──────── Exercise materials

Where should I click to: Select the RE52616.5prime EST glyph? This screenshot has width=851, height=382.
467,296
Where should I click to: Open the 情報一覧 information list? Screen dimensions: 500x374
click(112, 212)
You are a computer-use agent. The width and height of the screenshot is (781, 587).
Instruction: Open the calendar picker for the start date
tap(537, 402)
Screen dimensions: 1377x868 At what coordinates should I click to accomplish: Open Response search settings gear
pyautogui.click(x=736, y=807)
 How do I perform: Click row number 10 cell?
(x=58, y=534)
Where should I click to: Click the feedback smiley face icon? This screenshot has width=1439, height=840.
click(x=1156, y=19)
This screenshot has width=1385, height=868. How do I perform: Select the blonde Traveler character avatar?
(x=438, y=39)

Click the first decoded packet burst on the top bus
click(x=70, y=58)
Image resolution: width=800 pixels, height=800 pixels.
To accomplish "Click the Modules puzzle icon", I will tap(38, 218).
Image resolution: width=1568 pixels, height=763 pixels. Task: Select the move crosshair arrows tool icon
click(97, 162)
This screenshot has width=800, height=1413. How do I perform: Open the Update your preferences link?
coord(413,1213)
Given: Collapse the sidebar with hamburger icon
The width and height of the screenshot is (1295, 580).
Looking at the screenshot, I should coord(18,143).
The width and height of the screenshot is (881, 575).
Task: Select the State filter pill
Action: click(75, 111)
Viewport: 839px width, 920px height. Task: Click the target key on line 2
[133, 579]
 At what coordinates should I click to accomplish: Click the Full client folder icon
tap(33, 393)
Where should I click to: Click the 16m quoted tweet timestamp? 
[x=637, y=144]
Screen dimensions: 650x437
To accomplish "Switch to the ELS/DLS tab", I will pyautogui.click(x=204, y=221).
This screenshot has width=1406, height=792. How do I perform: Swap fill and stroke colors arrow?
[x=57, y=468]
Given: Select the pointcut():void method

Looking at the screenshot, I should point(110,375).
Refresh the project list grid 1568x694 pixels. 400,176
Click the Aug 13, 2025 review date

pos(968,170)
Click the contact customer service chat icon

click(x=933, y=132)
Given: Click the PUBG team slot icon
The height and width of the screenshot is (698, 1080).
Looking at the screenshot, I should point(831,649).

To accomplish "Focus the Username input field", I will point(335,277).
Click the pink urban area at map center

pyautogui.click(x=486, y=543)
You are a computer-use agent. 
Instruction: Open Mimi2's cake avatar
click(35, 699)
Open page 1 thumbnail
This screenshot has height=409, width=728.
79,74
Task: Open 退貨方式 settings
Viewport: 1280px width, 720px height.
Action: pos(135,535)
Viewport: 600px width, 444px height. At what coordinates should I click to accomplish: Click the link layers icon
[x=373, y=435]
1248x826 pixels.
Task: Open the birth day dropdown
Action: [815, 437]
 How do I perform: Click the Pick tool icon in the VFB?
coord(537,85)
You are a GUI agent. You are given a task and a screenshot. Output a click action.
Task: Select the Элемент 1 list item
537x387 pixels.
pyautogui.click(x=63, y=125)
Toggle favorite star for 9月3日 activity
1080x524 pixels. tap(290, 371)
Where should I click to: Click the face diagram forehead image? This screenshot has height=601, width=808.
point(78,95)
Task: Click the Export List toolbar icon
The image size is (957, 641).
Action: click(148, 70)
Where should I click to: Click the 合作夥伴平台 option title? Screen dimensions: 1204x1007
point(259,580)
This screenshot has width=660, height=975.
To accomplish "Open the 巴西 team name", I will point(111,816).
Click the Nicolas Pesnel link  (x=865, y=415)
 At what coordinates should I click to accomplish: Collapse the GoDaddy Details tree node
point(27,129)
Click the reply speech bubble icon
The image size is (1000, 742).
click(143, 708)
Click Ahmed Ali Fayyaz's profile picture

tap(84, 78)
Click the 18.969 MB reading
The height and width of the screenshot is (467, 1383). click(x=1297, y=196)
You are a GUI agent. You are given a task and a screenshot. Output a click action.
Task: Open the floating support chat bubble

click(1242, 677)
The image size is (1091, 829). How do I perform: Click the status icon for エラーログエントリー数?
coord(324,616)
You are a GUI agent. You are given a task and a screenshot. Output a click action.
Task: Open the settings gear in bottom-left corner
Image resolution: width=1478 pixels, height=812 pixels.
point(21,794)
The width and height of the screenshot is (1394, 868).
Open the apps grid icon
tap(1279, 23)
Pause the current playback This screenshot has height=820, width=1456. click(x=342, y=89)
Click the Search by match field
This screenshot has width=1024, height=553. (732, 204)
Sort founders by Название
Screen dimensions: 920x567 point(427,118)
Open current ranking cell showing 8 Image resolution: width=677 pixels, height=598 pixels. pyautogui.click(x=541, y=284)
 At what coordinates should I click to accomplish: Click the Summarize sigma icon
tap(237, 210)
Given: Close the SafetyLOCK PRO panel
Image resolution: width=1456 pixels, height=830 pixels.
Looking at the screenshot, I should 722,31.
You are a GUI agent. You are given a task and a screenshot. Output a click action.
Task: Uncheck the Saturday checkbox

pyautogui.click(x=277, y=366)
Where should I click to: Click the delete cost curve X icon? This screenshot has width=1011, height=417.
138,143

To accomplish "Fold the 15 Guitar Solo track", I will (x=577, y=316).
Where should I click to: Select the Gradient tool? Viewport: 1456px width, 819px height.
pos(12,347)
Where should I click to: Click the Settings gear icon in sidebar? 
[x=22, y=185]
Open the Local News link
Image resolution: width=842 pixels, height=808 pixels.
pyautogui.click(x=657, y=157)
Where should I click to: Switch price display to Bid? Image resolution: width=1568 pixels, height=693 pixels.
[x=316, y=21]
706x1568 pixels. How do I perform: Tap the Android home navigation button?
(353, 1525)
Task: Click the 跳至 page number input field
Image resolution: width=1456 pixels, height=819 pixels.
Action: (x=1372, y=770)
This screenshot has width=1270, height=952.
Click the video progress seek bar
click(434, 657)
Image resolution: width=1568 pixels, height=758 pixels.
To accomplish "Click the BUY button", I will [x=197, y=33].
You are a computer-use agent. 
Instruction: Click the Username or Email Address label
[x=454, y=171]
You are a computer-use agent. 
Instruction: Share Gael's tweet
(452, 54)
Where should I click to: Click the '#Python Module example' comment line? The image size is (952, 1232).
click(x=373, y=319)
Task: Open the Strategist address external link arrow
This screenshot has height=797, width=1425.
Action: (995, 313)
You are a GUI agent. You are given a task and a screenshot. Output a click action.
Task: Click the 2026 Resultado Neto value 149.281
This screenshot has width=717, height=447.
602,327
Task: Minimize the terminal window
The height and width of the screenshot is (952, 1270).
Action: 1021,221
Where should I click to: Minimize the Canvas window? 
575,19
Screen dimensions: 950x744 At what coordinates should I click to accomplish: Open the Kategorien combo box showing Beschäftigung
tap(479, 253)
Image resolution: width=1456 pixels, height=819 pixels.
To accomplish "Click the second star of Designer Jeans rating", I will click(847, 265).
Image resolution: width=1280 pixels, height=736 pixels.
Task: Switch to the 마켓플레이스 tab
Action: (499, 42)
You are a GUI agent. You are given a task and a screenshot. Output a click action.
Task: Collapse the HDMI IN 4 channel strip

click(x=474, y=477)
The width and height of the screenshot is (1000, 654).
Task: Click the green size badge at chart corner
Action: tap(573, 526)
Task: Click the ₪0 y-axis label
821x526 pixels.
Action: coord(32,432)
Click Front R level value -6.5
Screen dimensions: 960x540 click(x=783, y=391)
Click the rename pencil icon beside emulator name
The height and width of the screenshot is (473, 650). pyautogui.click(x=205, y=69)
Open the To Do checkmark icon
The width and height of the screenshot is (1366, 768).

────────────────

* **Exercise task**
Rewrite the stretch of the records from the start through the line containing "click(112, 212)", scaling every coordinate in the answers by 2.4 and rounding each result to a whole number, with halves rounded up. Keep every other line and all other text unchanged.

* **Complete output**
Where should I click to: Select the RE52616.5prime EST glyph? This screenshot has width=851, height=382.
1121,710
Where should I click to: Open the 情報一覧 information list? Screen dimensions: 500x374
click(269, 509)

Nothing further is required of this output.